Bei der Klägerin läge ein Grenzfall vor. Sie wird im Rahmen des Anstellungsverhältnisses unmittelbar patientenbezogen tätig, so dass sich Überschneidungen zur vertragspsychotherapeutischen Tätigkeit in der in Universitätsnähe gelegenen eigenen Praxis nicht ausschließen lassen. Die Klägerin habe sich jedoch verpflichtet, im Rahmen der vertragspsychotherapeutischen Tätigkeit keine Versicherten zu behandeln, die Studierende der Universität Mainz sind oder ihr und ihren Kollegen im Rahmen der Tätigkeit in der Psychotherapeutischen Beratungsstelle bekannt geworden sind. Mit dieser Verpflichtung ist nach Auffassung des LSG die Interessen- und Pflichtenkollision ausgeräumt.

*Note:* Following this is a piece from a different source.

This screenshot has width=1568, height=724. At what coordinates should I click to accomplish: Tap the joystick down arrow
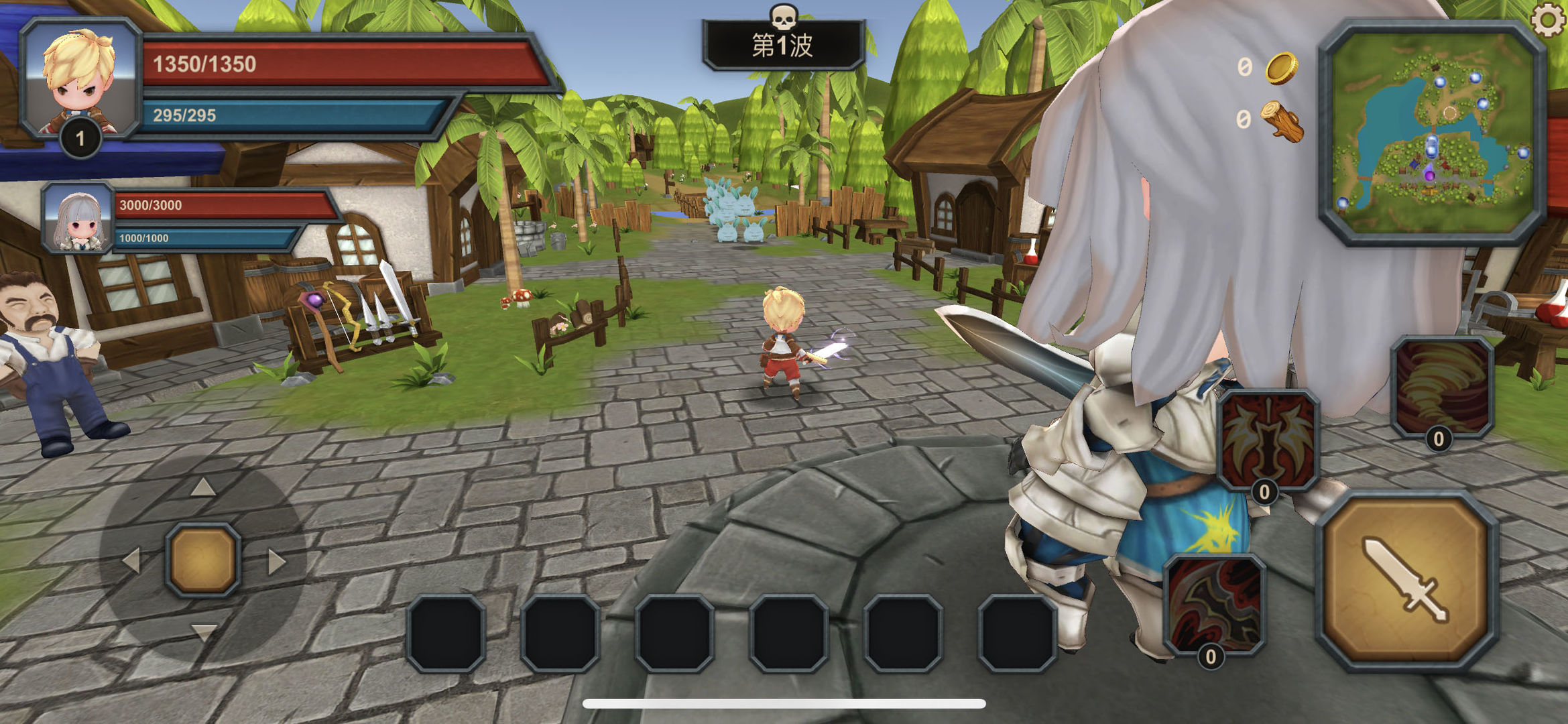(x=203, y=631)
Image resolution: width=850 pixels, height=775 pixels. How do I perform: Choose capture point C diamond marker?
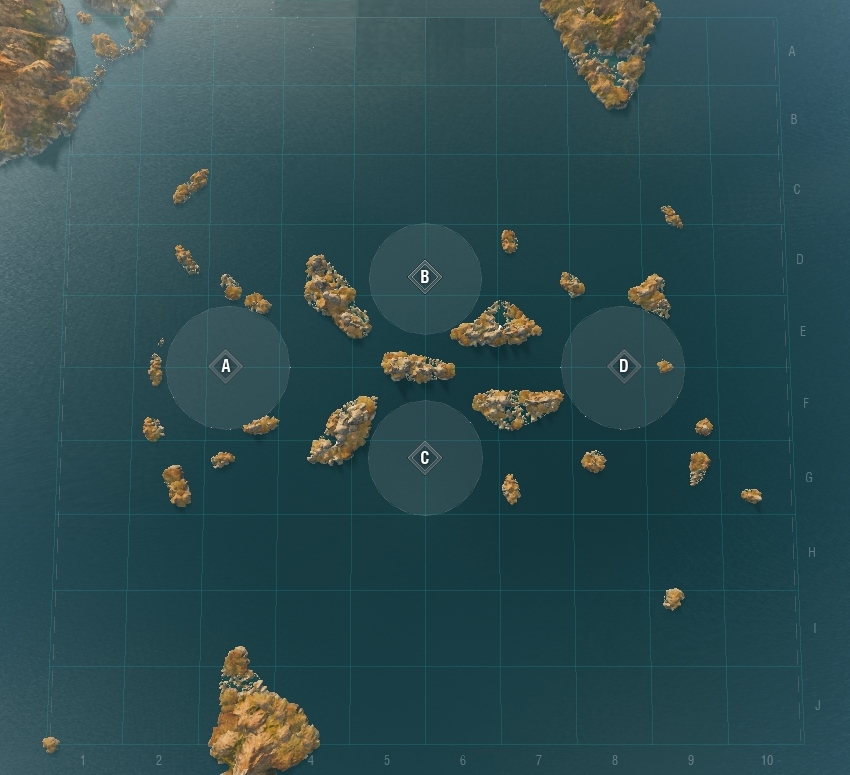coord(425,458)

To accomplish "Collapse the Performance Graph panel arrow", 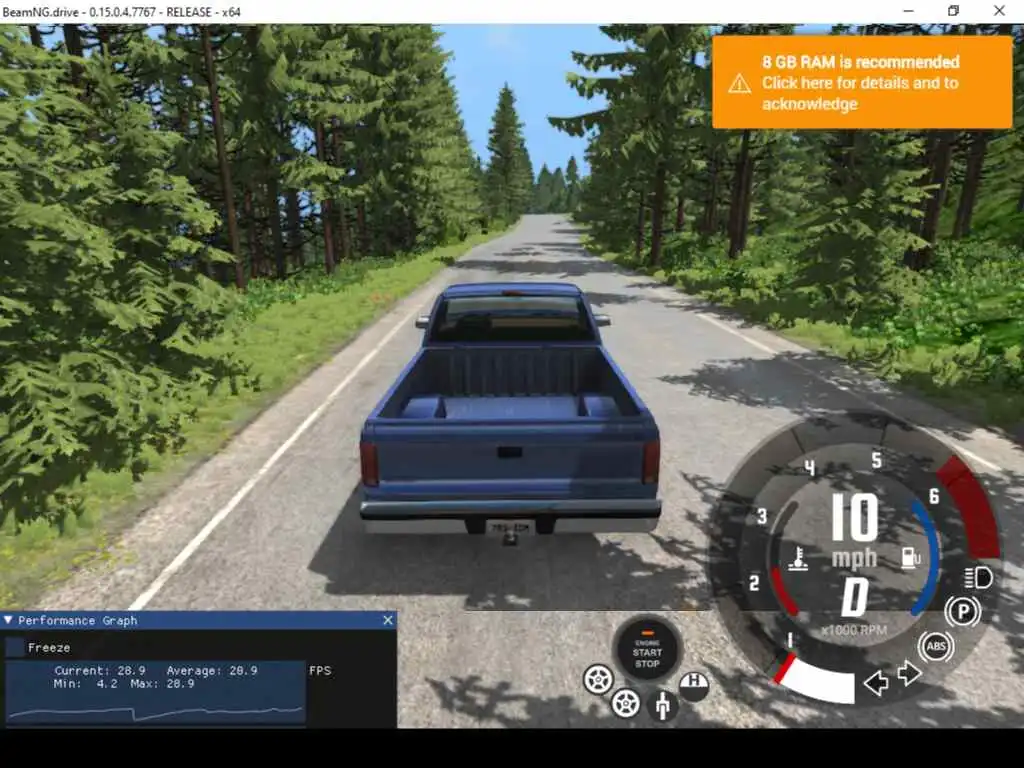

Anmerkung: Das LSG greift mit seiner Begründung zu § 20 I Ärzte-ZV, also bei der Frage, in welchem Maße der Psychotherapeut für die Behandlung zur Verfügung stehen muss, die vor allem auch in der Pathologenentscheidung aufgezeigten Grundsätze des BSG vom 05.11.1997 (NZS 98, 444) auf. Im Grunde geht das LSG sogar noch einen Schritt weiter. Denn das BSG lässt in der genannten Entscheidung das Zusammenspiel zwischen der Bedarfsplanung und den nicht vollzeitbeschäftigten Vertragsärzten offen, während es das LSG ausdrücklich hinnimmt, dass es zu "eventuellen Verwerfungen" im Bedarfsplanungsrecht kommt.
Soweit sich das Urteil mit § 20 II Ärzte-ZV (Interessenkollision) beschäftigt, steht es im Einklang mit der bisherigen Rechtsprechung des BSG, wobei sich allerdings die Entscheidungen des BSG mit der Frage einer selbstbeschränkenden Verpflichtung des jeweiligen Klägers, soweit ersichtlich, nicht zu befassen hatten. Eine solche Verpflichtung hält das LSG für ausreichend. Im Falle entsprechender Zulassungsbegehren wäre also rechtzeitig dafür Sorge zu tragen, dass solche Verpflichtungserklärungen vorgelegt werden. Sinnvoll ist es im Hinblick auf die Begründung des LSG in gleicher Weise eine Einverständniserklärung des Arbeitgebers vorzulegen, dass psychotherapeutische Notfälle aus der Praxis auch während der Arbeitszeit im erforderlichen Rahmen bearbeitet werden dürfen.
Das Urteil deckt sich in der Begründung weitgehend mit der Entscheidung des Sozialgerichts Hamburg vom 1.11.2000 (Az: § 3 KA 61/00).